If anything, Alex Riley was going to be the WWE’s next prototype. He was pretty much the Prototype: he had John Cena-esque looks, athleticism, and a charisma that could be tamed to Cena levels. It was unfortunate that Cena himself felt the need to politick away Riley’s chances at stardom. After so many injuries and starts and stops down at NXT—and a terrible PR attitude—everyone began to loathe the grandstanding Riley, and all his attempts at being an indignant hero that tried to rally support around him failed. He wasn’t terrible, by any means; he just regressed and could not catch up with the times.

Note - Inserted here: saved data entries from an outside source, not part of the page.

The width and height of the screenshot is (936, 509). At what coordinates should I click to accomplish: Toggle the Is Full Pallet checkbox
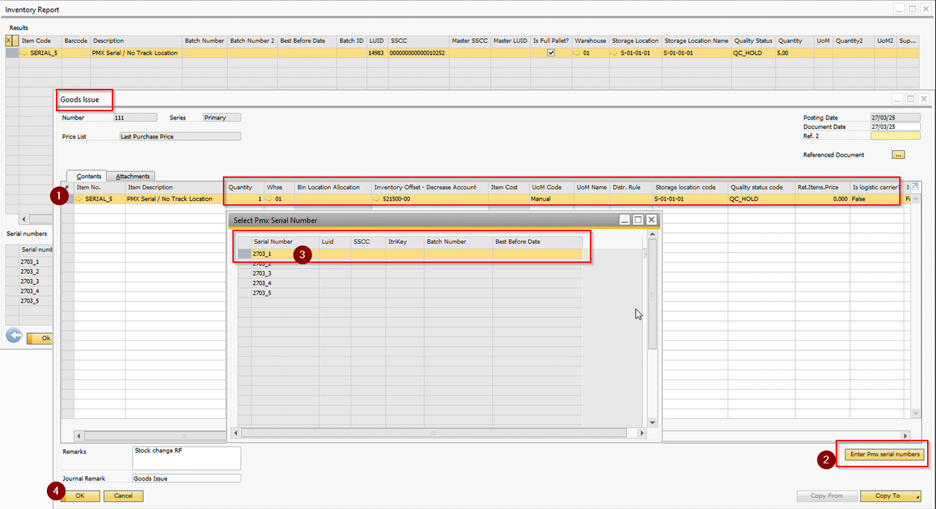click(x=550, y=53)
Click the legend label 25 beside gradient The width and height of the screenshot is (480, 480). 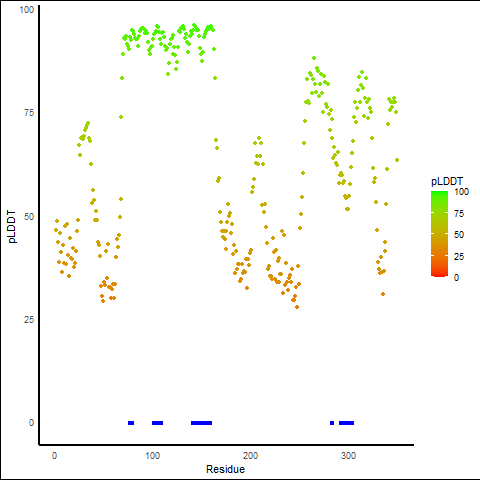pos(459,256)
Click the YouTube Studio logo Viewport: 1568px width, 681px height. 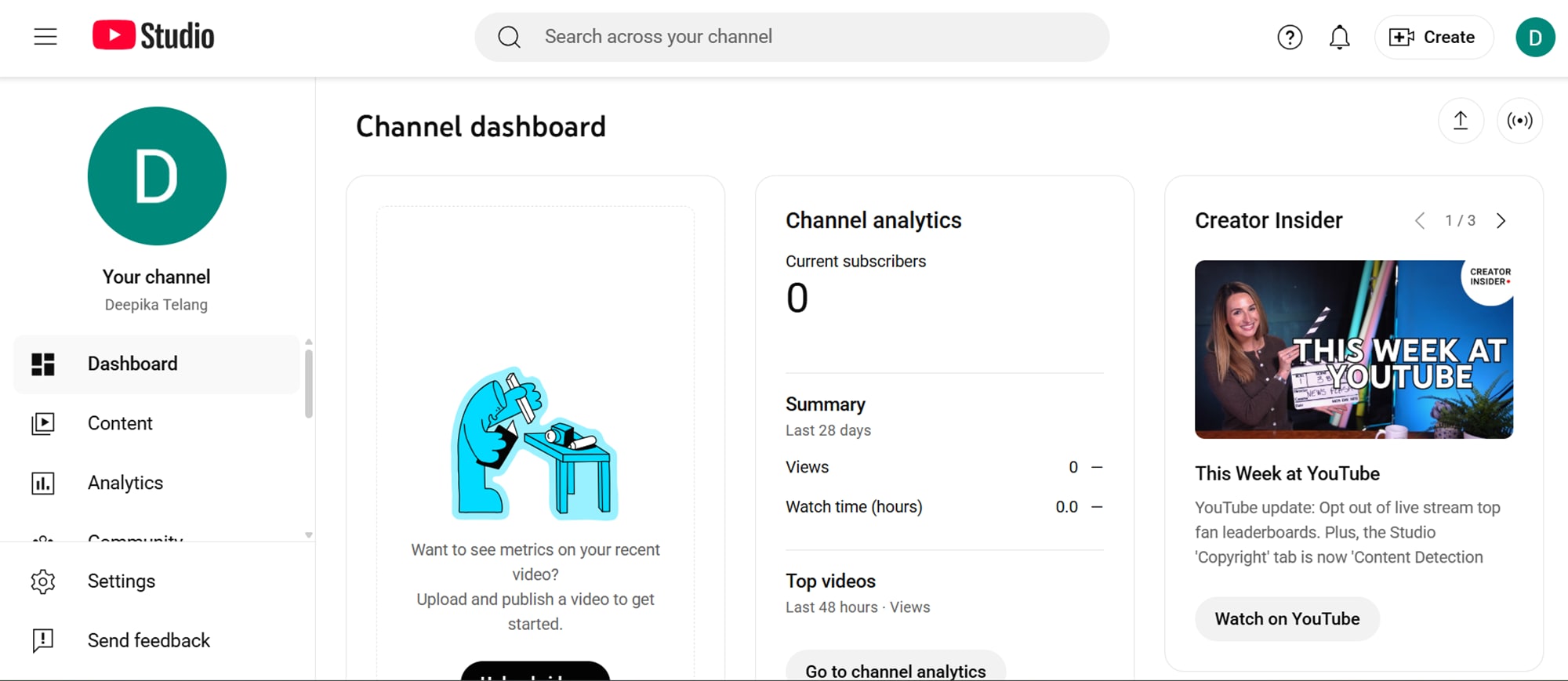point(154,35)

Fortunately, Riley has the perfect look that TNA wants. TNA also needs all the stars it can get right now, and while they don’t have NJPW’s track record of turning discarded ex-WWE talent into gold, at the very least they give them a home and a chance to redeem themselves. This is A-Ry’s final break, though.

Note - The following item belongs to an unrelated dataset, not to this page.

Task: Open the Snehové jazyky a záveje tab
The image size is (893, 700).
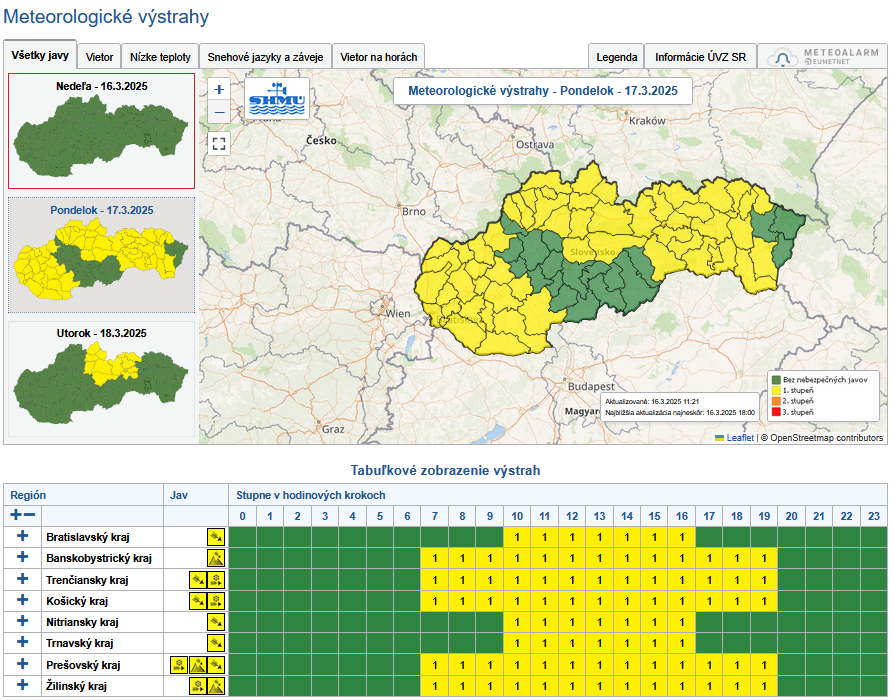Action: (x=265, y=57)
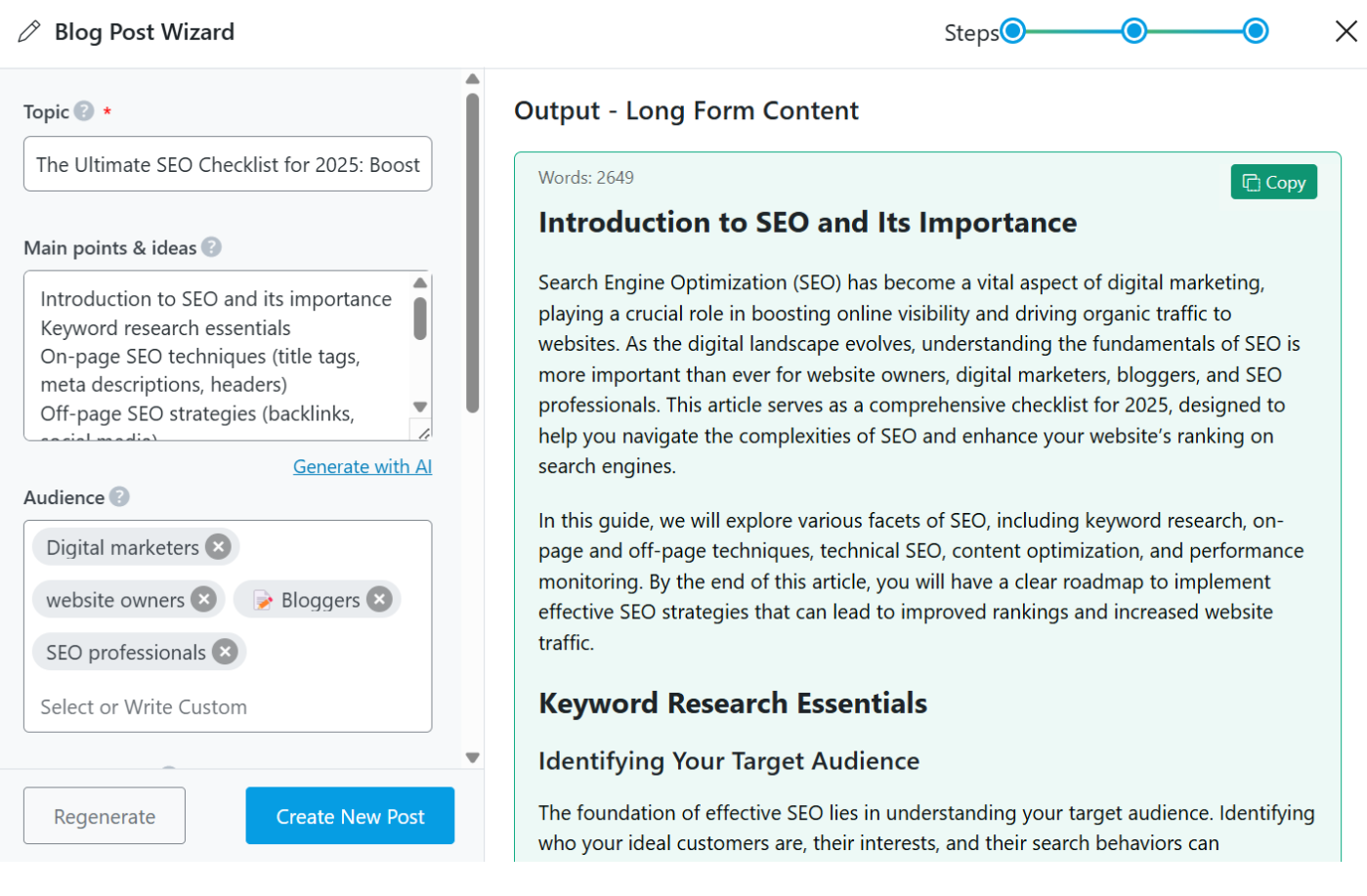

This one took me by surprise—I thought Marella had left the company again after his very short second run in 2014. It’s not really a shame, though, as the Milan Miracle’s neck is too wrecked for him to even wrestle. I figured he might serve as a trainer down at the WWE Performance Center, but with his own MMA school, the dude is set for life.
Interesting that they’d choose to release Colter as the Donald Trump campaign has gained all the momentum it can gain before the US elections can begin, but this is merely a coincidence. Colter hasn’t been used on TV since Alberto del Rio returned, and he should stay as far away from Jack Swagger as possible. (Speaking of, I expect Swagger to be released by the end of the weekend.) Colter’s now already with Jeff Jarrett’s Global Force Wrestling.
The former Tough Enough alumna just couldn’t improve with all the time she’s had in the WWE system. She’s even gone back down to NXT, but she still hadn’t improved much. You may be thinking why Eva Marie hasn’t been released too, but at the very least, #AllRedEverything has a bit of mainstream, beyond-WWE attention. Cameron doesn’t have that, so she’s a redundant asset. It’s likely that TNA would also try to get her (as Carter isn’t discriminating when it comes to former WWE talent) but I wouldn’t also be surprised if they didn’t come calling.
Hornswoggle has finally outlived his use. Don’t worry though, Swoggle fans, he’s already with GFW.
Now, you might not think much of the dwarf wrestler, but their brand of wrestling is a legitimate form of the sport, revered in Mexico where dwarfs actually work like smaller cruiserweights. Now that the Los Matadores gimmick has been shelved, there isn’t really much use for Torito, a talented dwarf wrestler who has no other fellow talented dwarf wrestlers to work with. Of course, that means the best place for him to go is to Lucha Underground, who treats guys like him with a little more respect. For those who don’t know, the bigger wrestlers still treat them like jokes, but they’re allowed to work and show them up (before losing, of course). Time to bring back Mascarita Dorada.
Speaking of Lucha Underground, the show held its first I Quit match in this week’s episode, but of course with the awesome Lucha Underground flavor. One of the show’s strengths is their awesome world-building, and part of it is taking what we all know in more mainstream wrestling and painting it in their own unique brand. They called it a No Mas Match, and in a twist, for the first time (at least, that I know of) it was between two women, babyface heroine Sexy Star and the evil, mysterious Mariposa. The match was brutal (though still well within the LU standard) and it set the standard for what women can really do.
I suggest you go see it, especially if you haven’t jumped in Lucha Underground yet.